Please turn the data below, from its start up to and including the line with "Site Plan (384, 17)", into a numbered list, leaving out blank lines and the pictures.

_ _ _ _ _

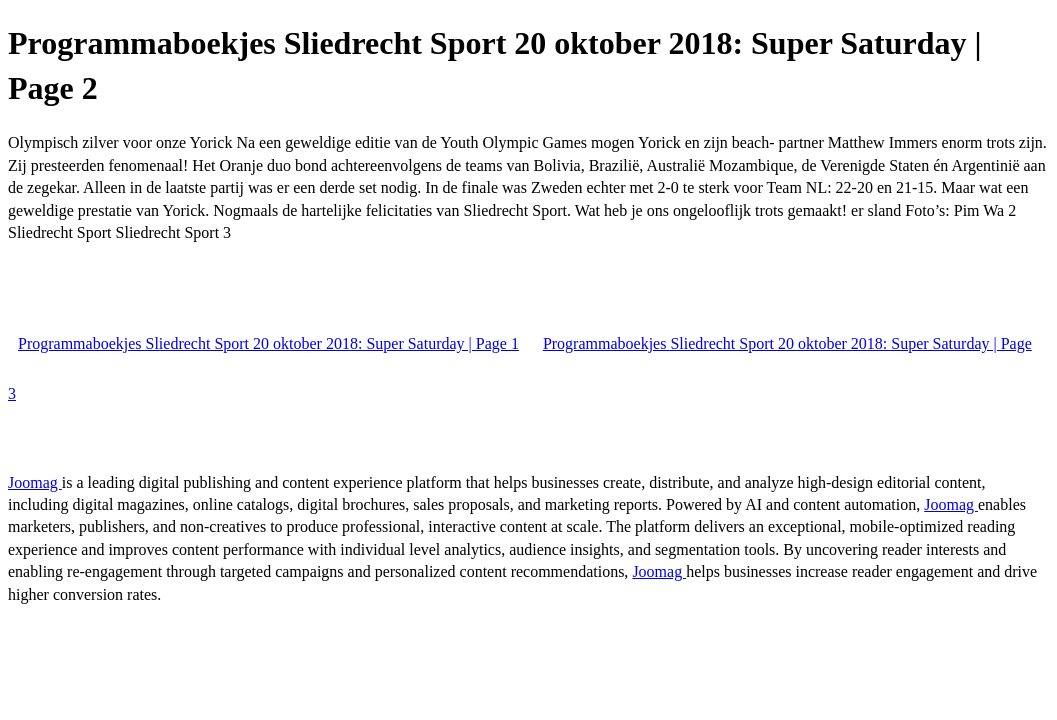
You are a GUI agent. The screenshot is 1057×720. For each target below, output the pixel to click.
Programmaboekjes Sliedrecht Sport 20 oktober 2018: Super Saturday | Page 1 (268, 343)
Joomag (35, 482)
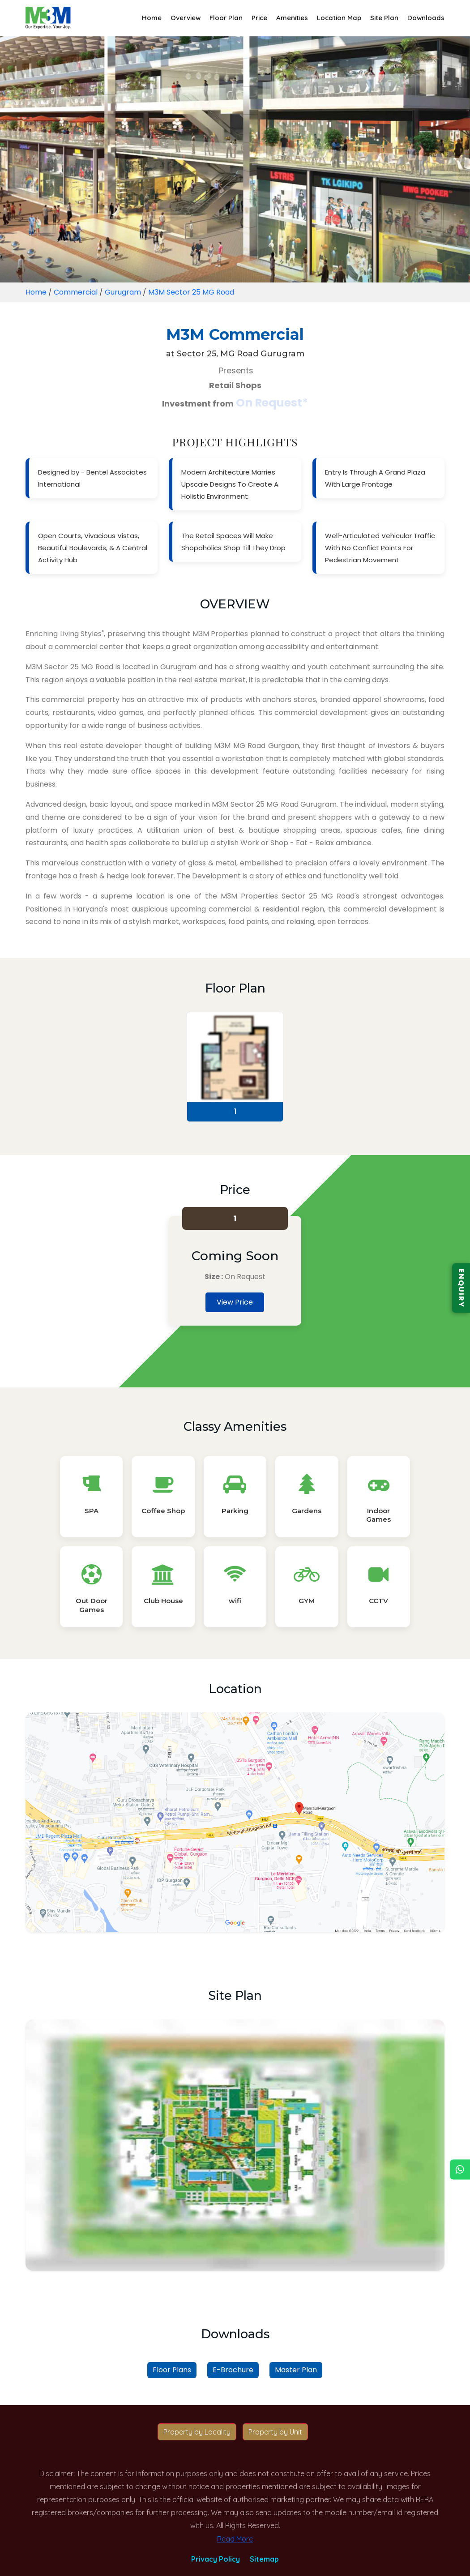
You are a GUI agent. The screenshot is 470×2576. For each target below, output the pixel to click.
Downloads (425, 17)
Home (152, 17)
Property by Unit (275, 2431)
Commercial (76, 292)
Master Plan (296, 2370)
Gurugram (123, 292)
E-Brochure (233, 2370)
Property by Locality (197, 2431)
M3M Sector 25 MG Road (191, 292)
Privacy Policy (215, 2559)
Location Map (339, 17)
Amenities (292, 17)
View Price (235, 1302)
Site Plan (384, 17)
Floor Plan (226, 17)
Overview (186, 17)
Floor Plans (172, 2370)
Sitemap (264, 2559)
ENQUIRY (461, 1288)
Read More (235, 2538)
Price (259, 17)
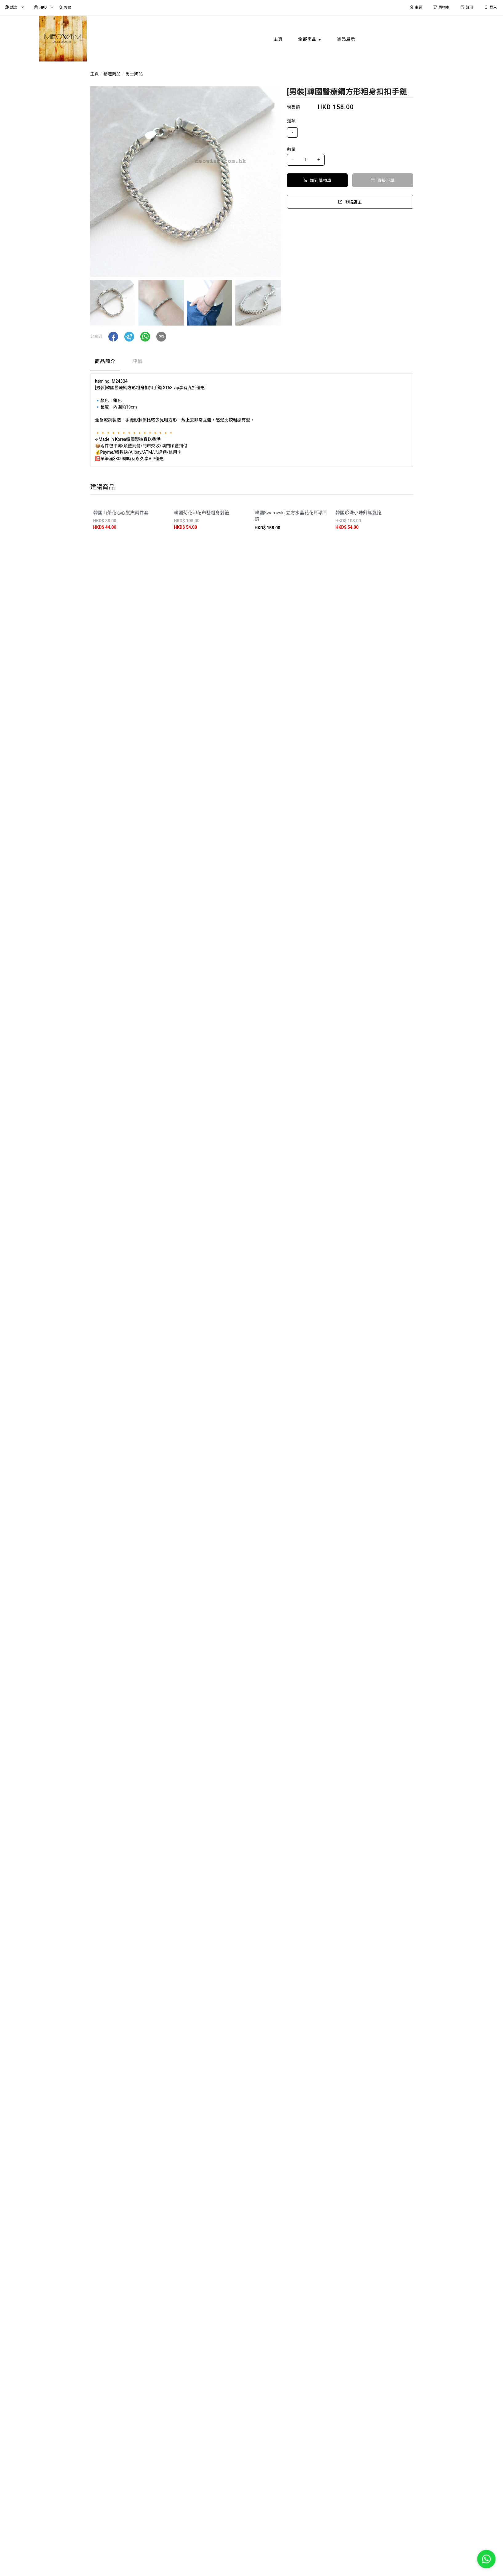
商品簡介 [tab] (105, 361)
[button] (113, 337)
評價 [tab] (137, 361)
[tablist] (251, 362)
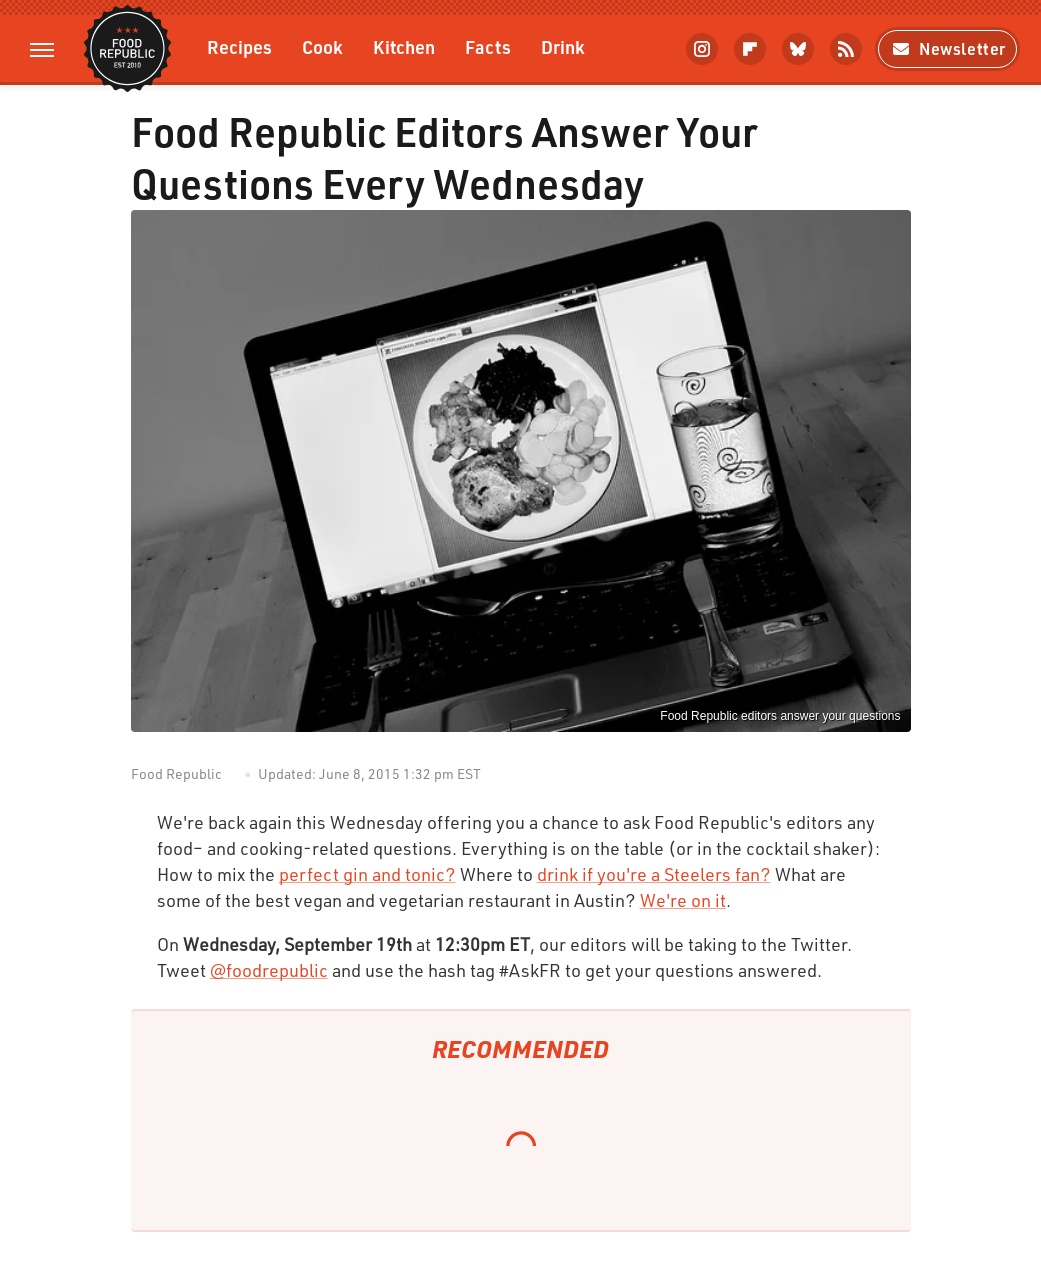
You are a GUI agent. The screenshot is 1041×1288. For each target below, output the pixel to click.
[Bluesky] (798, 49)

_ _ _ _ _

SOLUTION FOR THIS PROBLEM –
1. You are a GUI agent. The screenshot is 1057×720. For each target below, output the pixel to click.
2. Programmaboekjes Sliedrecht Sport 20 oktober 2018: Super Saturday | Page 1 (268, 343)
3. Joomag (35, 482)
4. You are a GUI agent. The screenshot is 470×2576. For each target below, output the pixel to click.
5. Downloads (425, 17)
6. Home (152, 17)
7. Property by Unit (275, 2431)
8. Commercial (76, 292)
9. Master Plan (296, 2370)
10. Gurugram (123, 292)
11. E-Brochure (233, 2370)
12. Property by Locality (197, 2431)
13. M3M Sector 25 MG Road (191, 292)
14. Privacy Policy (215, 2559)
15. Location Map (339, 17)
16. Amenities (292, 17)
17. View Price (235, 1302)
18. Site Plan (384, 17)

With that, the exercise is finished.